Bundan beş gün önce evimde çalışıyorum. Telefon çaldı isimsiz, “Bakalım kimdir” diye açtım. “Abi ben Zeki Peker, aslen Arsinliyim, iki gün önce Sakarya’da hastaneden korona tedavisi görüp çıktım, seni gazete ve sosyal medyadan tanığım için sesini duymak istedim” dedi.

Anladım arkadaşın bir sese, dosta ihtiyacı var. 35 yaşında bir gencin Hastanede neler çektiğini, bu hastalığın ne meret bir şey olduğunu ve başından geçenleri yazdı, ben de yazdıklarını sadece imla hatalarını düzelterek yayınlıyorum. Sonuna kadar ibretle okuyun.

Aras abi, Mart ayının 4’ünde ateş dolayısı ile Sapanca’da hastaneye gittim, ateşimi ölçüp beni muayene ettiler. Ardından Hemen beni ambulansla Sakarya’da hastaneye götürüp, tomografimi çektiler.
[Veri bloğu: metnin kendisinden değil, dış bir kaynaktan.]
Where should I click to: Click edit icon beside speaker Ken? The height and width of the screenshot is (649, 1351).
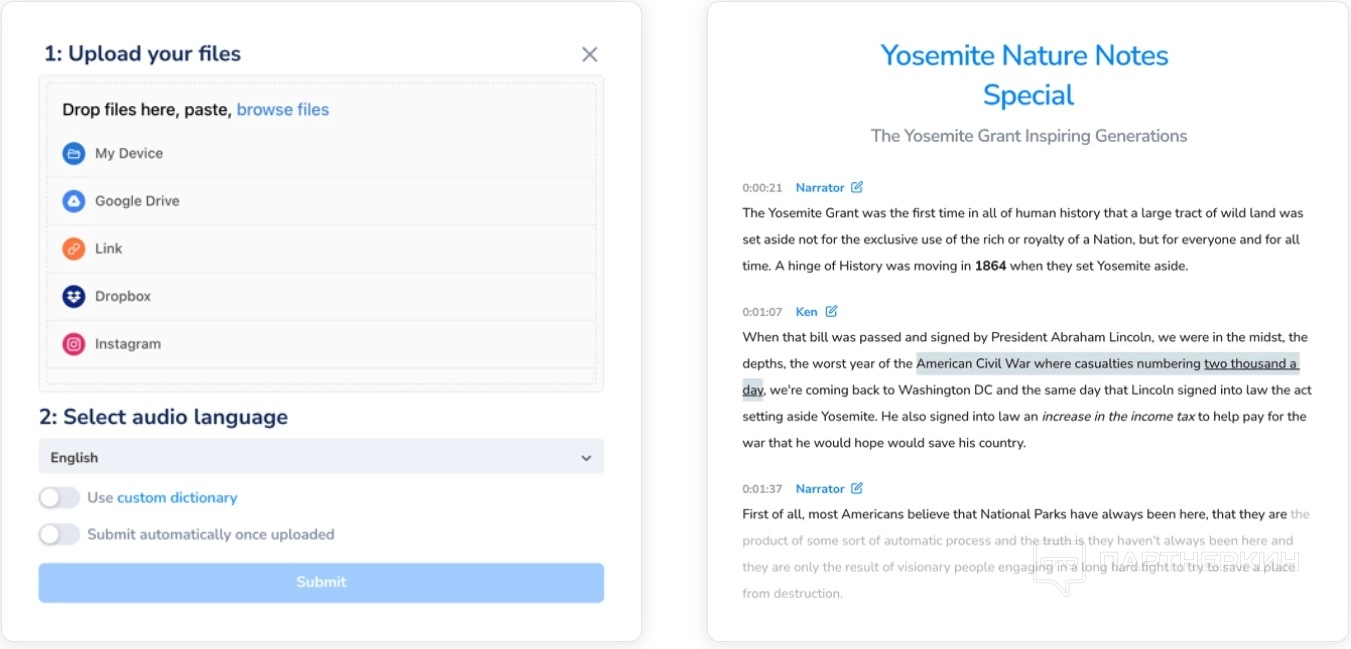coord(831,312)
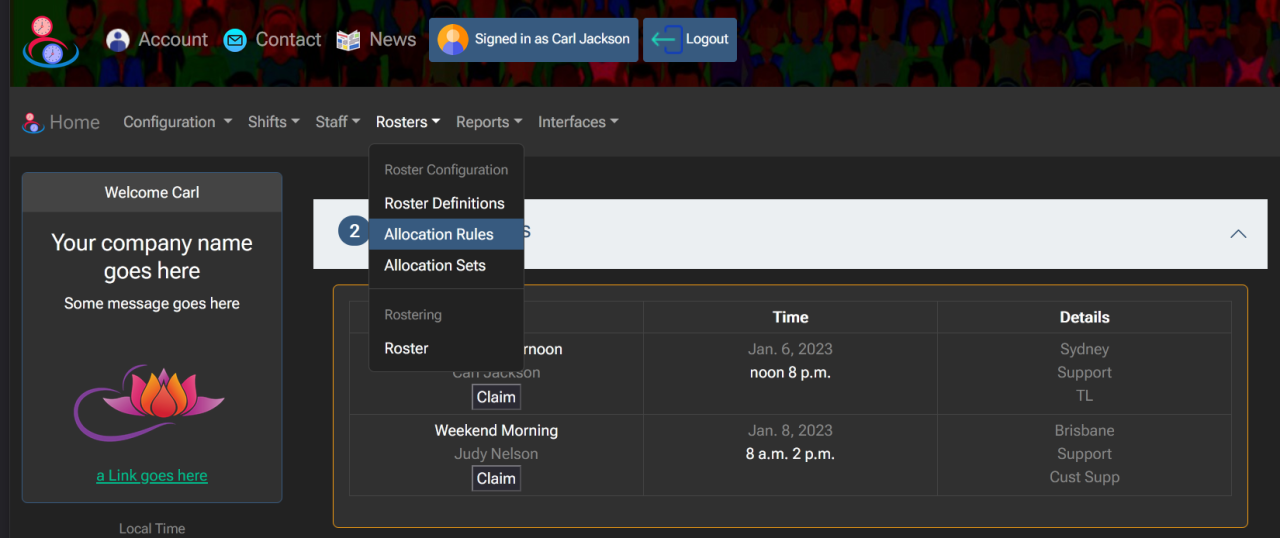
Task: Select Allocation Sets menu entry
Action: 435,265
Ciğerimde bir şey gördüler, burnumdan örnek alıp tahlil ettikten sonra hemen beni karantinaya alıp yatırdılar. Bana her gün EKG, kan, sıcaklık, tansiyon, idrar tahlili yaptılar. Bu arada sürekli yemek verip ara öğünlerle bizleri ayakta tutmaya çalıştılar. Yan odada yatıp, nefes alamayıp şuursuzca yatanlar vardı. Hiçbir yer ve kimse ile irtibatımızın olmayışı ise bizi moralmen çökertiyordu. Karanlık akıbet ve ne olacağının bilinmeyişi nefes darlığı ile beraber beni bitiriyordu. Yalnızlığın ve kimsesizliğin ne olduğunu orada anladık. Derken çok zor bir 2 günü korku ile geçirdim.

Bu arada tüm gücümü kaybetmiştim. Öyle bir hastalık ki insan oturmakta bile zorluk çekiyor. Sağ olsun hemşireler sürekli geliyor bizleri kontrol ediyor, sürekli yiyecek içecek getiriyorlardı. Verilen yiyecekleri dahi yiyemiyorduk. Günler böyle zorluklar içinde geçti.
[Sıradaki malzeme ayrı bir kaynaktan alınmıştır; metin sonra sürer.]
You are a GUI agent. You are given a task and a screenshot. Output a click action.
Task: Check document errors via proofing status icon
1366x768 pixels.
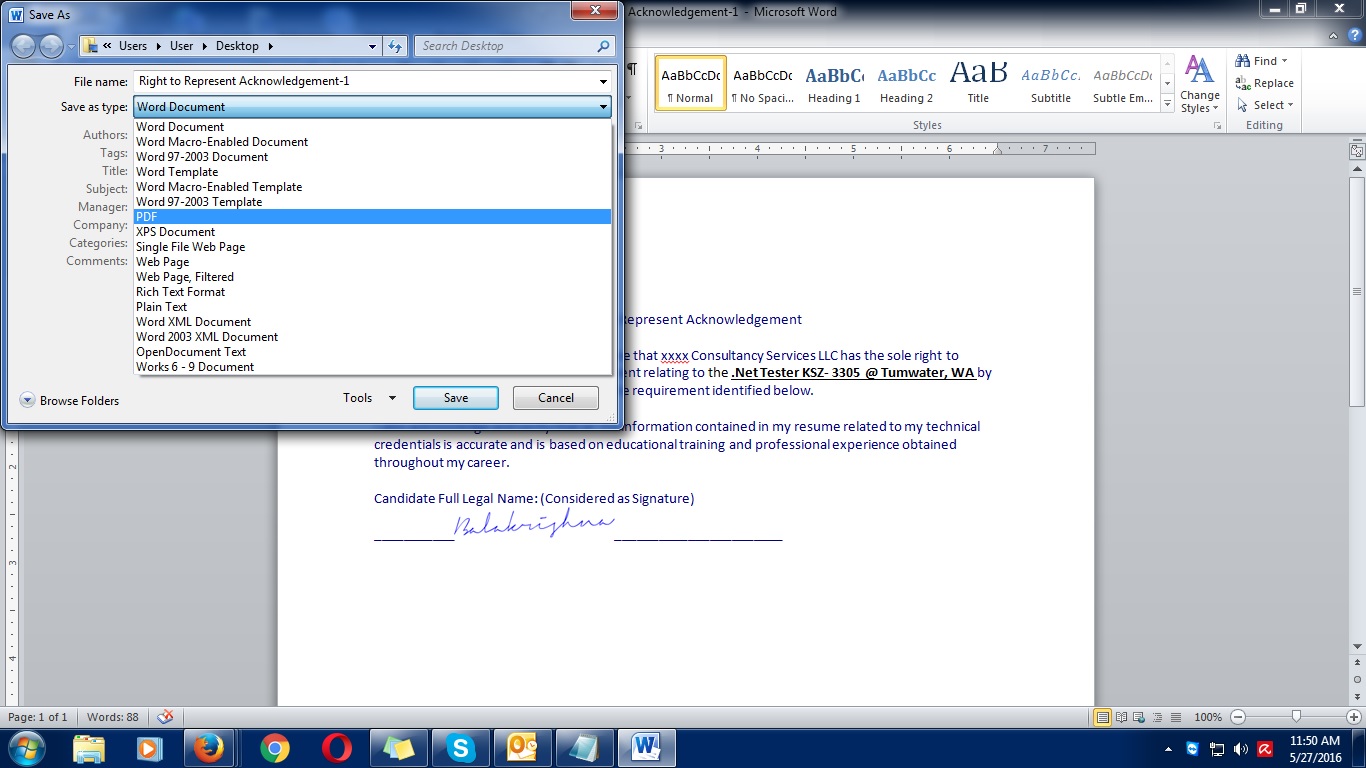pos(166,717)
Sürekli ilaçla tedavi görüyordum. Hastane personelinin bizlere olan insan üstü ilgisi ise beni ayrıca memnun ediyor fakat sonumuzun belirsizliği bizi moralman bitiriyordu. Ateşim artık çıkmıyor tansiyonum, kan değerlerim normale döndü. Orada yatan fakat düzelemeyen diğer hastaların halini gördükçe insanın morali daha beter bozuluyordu.
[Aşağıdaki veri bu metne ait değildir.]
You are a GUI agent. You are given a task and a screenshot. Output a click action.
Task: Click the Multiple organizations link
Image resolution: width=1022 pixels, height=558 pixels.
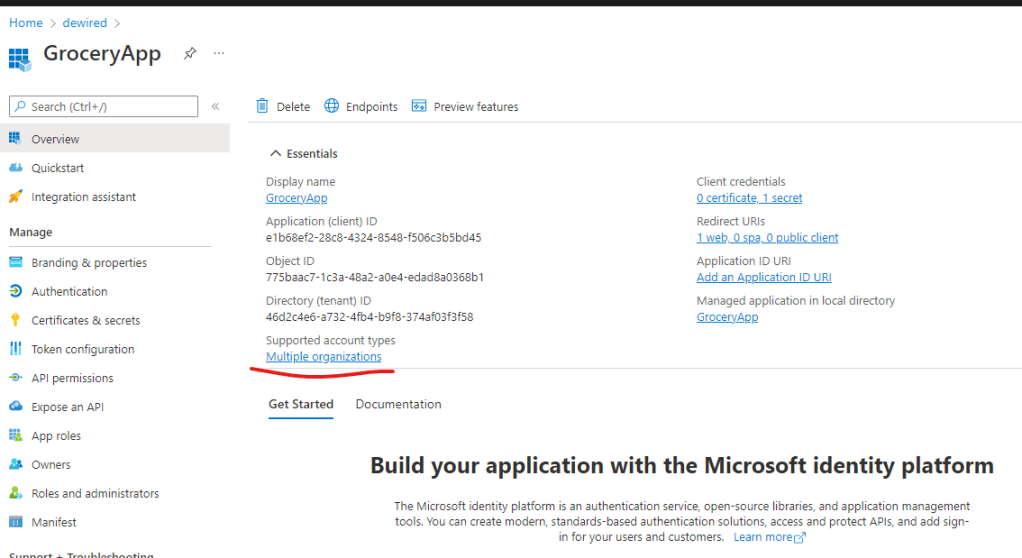tap(323, 357)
Onların öksürmeleri, acı çekmeleri bizi etkiliyordu. Sonra tekrar test sonucu geldi. Bu tedavilerden sonra, “Sigara içmemiş olmamın avantajını gördüğümü söylediler” artık normale dönmüştüm. İmzaları atarak hastaneden çıktık. Bunca tedaviden sonra endişe ile, “Acaba kaç para isterler?” diye düşündüm fakat inanın benden beş kuruş dahi para istemediler. Ardından Sapanca’ya geldim, talimat üzerine kendimi 14 gün tecrit ettim. Kim ne derse desin ben Hastanede iken devletin gücünü, yardımını, şefkat elini gördüm. Devleti burada tanıdım. Yaşamamız için her şeyi yapan, her an bizi gözeten bir devleti tanıdık. Devletin devlet olduğunu gördüm. Eve geldikten sonra her gün aile doktorumuz sürekli beni arayıp soruyor. Sürekli tavsiyelerde bulunuyordu.

Allah devlete zeval vermesin. Bu hizmetleri görüp devletimizle alay eden, hor bakan kimse inan ki ruhunu kaybetmiş, içindeki nefreti kusanlar ise insan olamayanlardan başkası değildir. Onlar da hasta olup nefesle ölüm arasında kalsa o zaman devleti anlayacaktır. Ama vicdan herkese verilmiyor. Şartlar ne olursa olsun bu devletin insanı yaşatma duygusunu aleni bir şekilde bu salgında ortaya çıktığını gördüm. Bir an önce hasta olanların şifasını bu illetin bütün insanlıktan çekilip gitmesini Allah’tan diliyorum. Abi, sana inanmayana benim telefonumu ver arasın çekinme dedi. Umarım bu duruma düşüp devlet şefkatine muhtaç olmayız biz de. Tüm sağlık personeline ilgilerinden dolayı en içten saygılarımı iletiyorum. O gençle görüşmek isteyen beni arayabilir.